Parents of children with special needs have all sorts of fears about what will happen to their offspring when they are no longer around to care for them. Some of these fears include their children losing money that they need for their daily care. This is one reason why Pennsylvania parents create special needs trusts for their children to help guard their children’s money.
The main reason a special needs trust protects money is because the assets in the trust do not actually belong to the child. CNBC explains that money placed in an irrevocable special needs trust actually belongs to the trust itself. Payments from the trust are administered by a trustee. The trustee is in charge of the trust assets, investing them and providing care for the child as instructed.

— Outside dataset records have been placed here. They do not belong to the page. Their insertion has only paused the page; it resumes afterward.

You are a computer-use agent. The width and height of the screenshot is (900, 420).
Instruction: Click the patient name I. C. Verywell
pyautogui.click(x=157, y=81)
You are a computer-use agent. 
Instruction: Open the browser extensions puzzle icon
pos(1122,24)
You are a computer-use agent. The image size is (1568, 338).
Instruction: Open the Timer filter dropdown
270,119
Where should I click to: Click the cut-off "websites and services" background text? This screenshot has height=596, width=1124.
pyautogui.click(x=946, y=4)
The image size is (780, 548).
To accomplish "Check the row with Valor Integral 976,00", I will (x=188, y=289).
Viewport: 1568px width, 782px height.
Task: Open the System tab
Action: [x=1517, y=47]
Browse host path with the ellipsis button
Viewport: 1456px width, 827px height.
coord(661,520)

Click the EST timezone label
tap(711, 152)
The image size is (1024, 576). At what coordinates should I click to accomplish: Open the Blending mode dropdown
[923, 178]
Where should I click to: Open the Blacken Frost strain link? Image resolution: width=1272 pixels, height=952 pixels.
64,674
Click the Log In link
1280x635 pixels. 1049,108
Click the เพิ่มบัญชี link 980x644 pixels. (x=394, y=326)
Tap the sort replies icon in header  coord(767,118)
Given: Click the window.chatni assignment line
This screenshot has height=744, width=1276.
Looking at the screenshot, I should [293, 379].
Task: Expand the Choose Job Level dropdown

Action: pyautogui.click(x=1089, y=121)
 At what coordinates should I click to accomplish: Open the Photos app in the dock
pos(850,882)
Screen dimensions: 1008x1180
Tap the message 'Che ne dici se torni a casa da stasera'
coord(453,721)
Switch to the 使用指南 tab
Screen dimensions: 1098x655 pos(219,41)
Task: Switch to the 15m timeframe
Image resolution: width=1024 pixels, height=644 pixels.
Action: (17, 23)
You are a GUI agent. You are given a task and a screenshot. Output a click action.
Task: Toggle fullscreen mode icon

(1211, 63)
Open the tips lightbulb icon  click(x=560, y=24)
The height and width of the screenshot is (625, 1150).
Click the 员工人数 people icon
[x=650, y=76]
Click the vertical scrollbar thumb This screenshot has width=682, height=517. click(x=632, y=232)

A special needs trust can shield a child’s assets from a number of scenarios that might otherwise deplete the child’s money. Creditors, such as credit card companies, contractors, or banks might try to seize your child’s assets to collect on outstanding debts. Similarly, a landlord might go after rent that your child has not paid. However, since assets in the trust are not owned by the child, creditors cannot touch them.
Finally, a special needs trust also allows parents to designate beneficiaries for the assets that remain in the trust should the special needs child pass away. Even though the special needs child may have incurred some debt at the time of his or her death, the assets in the trust will not be used to pay them. If the parents designate a brother or sister as beneficiaries, they will receive the money instead.
Due to the varying wishes of parents who have special needs children, the information in this article should not be interpreted as actionable legal advice. It is only intended for the educational benefit of the reader.